> TESTO DATO:
+++++

«Salvare D’Orazio era quasi impossibile»

Il medico legale D’Ovidio consegna la perizia in Procura: compromesso il quadro clinico del titolare del Gran Caffè Vittoria
Alcune omissioni da parte del personale medico ci sarebbero state, ma in un quadro clinico complessivo molto compromesso. Tanto da essere impossibile strapparlo alla morte. Il medico legale Cristian D’Ovidio ha consegnato al pm Giuseppe Falasca i risultati della perizia tecnica disposta dalla procura per accertare le cause della morte di Roberto D’Orazio, titolare del Gran Caffè Vittoria scomparso il 15 ottobre scorso all’età di 69 anni. Le indagini sono scaturite dopo l’esposto in procura presentata dalla moglie Lucia e dalle figlie Gabriella, Renata e Mariangela, assistite dall’avvocato Andrea Di Lizio, le quali ritengono che dietro la svolgimento dei fatti che hanno portato alla polmonite settica e quindi al decesso del loro congiunto ci sia qualcosa di anomalo.
Non accusano nessuno, ma vogliono chiarezza. I familiari di D’Orazio avevano chiesto anche l’autopsia, ma il pm Falasca, che sta indagando sulla vicenda, non ritenne che fosse necessaria, «in quanto l’esame», aveva spiegato l’avvocato Di Lizio, «è stato già eseguito dalla Asl che ha proceduto, dietro nostra richiesta, anche ai prelievi vari di tessuti da sottoporre agli esami istologici».

+++++

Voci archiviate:
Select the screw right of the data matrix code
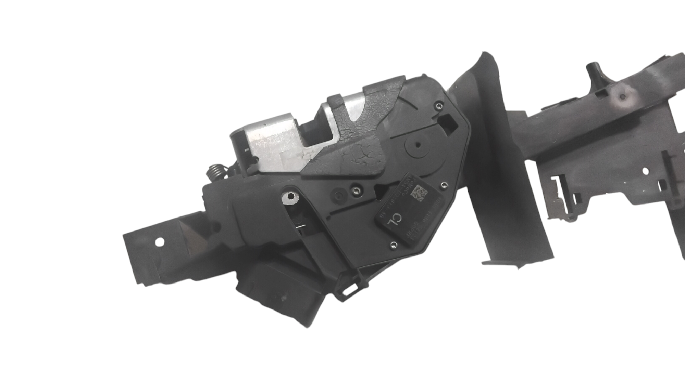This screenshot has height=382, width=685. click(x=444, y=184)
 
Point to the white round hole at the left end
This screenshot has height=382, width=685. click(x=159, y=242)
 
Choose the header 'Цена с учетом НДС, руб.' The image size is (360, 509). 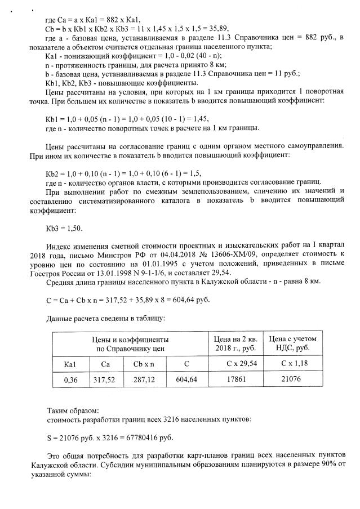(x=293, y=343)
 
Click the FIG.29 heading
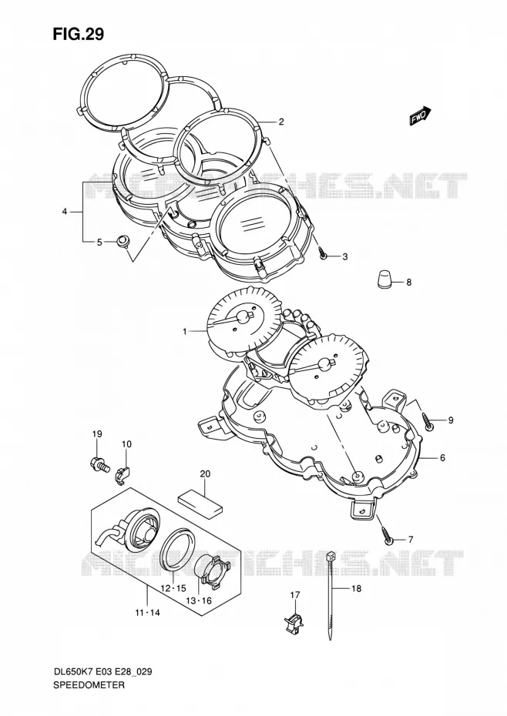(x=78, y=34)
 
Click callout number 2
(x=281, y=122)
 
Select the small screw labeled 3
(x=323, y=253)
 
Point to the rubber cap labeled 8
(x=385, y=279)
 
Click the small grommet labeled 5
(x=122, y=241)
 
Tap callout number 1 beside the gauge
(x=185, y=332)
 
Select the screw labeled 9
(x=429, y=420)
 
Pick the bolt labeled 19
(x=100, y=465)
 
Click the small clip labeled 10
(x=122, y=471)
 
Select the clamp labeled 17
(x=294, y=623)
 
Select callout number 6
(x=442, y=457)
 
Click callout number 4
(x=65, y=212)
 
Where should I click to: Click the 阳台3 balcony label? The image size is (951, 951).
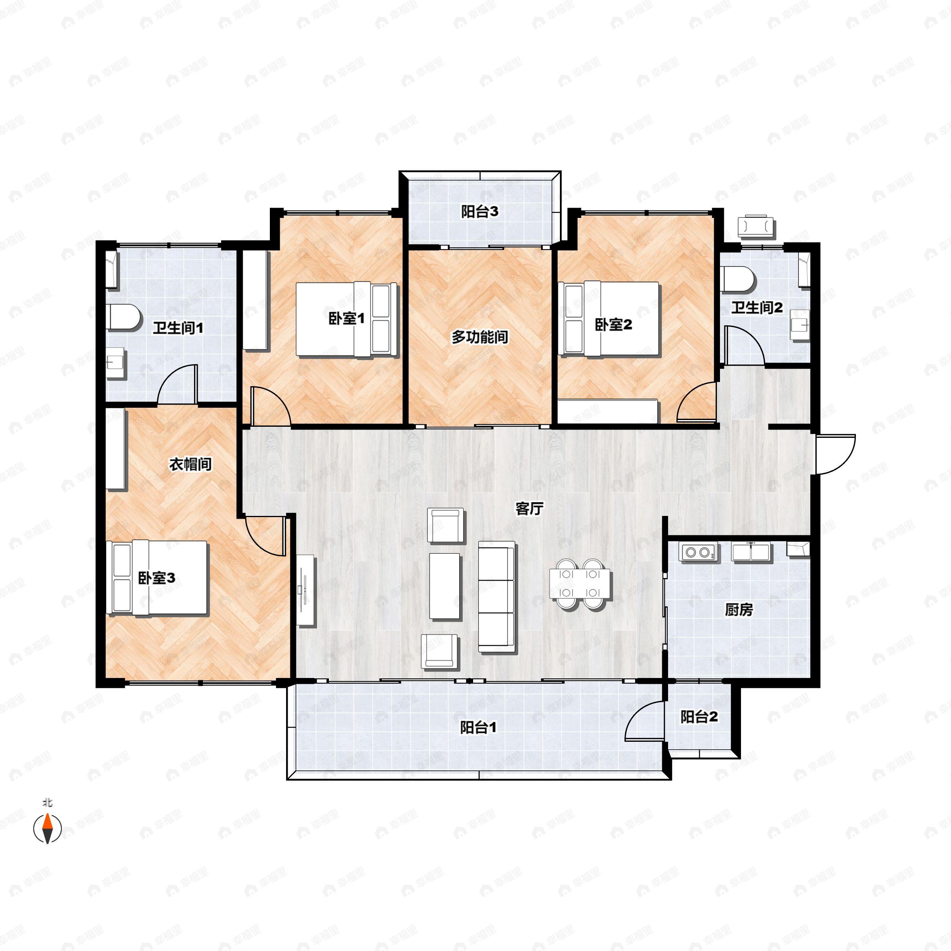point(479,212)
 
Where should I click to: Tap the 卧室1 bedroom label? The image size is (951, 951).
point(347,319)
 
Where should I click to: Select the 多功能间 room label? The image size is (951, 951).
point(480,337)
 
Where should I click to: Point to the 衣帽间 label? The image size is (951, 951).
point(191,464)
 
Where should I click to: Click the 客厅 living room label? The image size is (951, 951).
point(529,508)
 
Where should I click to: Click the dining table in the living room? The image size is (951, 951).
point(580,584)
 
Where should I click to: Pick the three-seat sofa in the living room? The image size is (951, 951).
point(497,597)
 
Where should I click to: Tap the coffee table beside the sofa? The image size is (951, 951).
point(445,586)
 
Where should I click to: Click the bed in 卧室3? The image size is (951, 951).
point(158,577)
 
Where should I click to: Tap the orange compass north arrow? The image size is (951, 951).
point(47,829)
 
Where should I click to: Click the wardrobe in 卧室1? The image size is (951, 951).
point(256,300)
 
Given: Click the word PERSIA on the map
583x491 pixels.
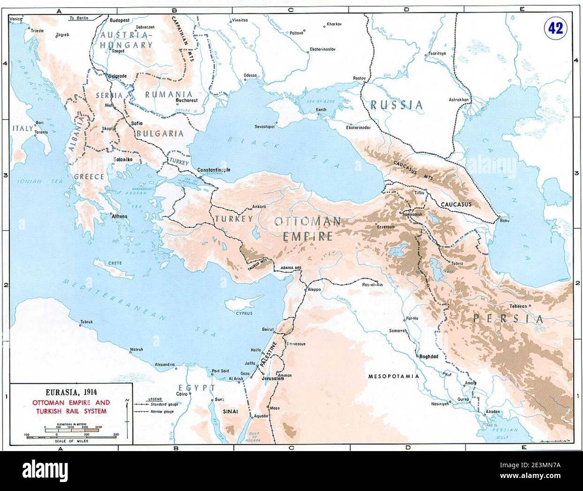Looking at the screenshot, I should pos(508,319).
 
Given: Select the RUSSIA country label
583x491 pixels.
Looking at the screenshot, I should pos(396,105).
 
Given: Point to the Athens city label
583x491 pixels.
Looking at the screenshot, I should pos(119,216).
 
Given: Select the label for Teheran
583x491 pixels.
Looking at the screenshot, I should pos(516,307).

+++++

> COMPITO: Come prosegue l'articolo sulla morte di Roberto D'Orazio? Scrivine il seguito, partendo subito dopo l'ultima frase riportata.

> RISPOSTA SCRITTA:
La procura, invece, affidò al medico legale D’Ovidio l’esame della documentazione clinica, sufficiente a fare luce sulla vicenda.
Roberto D’Orazio, titolare del bar simbolo dei portici di Chieti, un vero è proprio marchio della città, venne ricoverato al policlinico ai primi di settembre per un blocco intestinale. Nel reparto medico si ritenne non dover procedere ad alcun esame, raccontarono i familiari. L’8 settembre l’imprenditore teatino andò in coma e venne trasferito d’urgenza nel reparto di rianimazione dove i medici procedettero a sottoporlo a una Tac. L’esame evidenziò che il titolare del bar aveva una occlusione intestinale.
L’intervento chirurgico venne deciso il giorno seguente, il 9 settembre. Il decorso post operatorio si presentò complicato, ma D’Orazio lentamente si riprese. Le figlie man mano che passavano i giorni nutrivano buone speranze che presto il papà si sarebbe rimesso. Ma il 15 ottobre le condizioni di D’Orazio si aggravarono repentinamente. Fino alla morte dell’imprenditore nel reparto di Rianimazione.
Una morte sospetta per i familiari che chiedono la verità.
Ora i risultati della perizia sono pronti. Toccherà al pm Falasca pronunciarsi in merito e tracciare i prossimi passi della vicenda giudiziaria.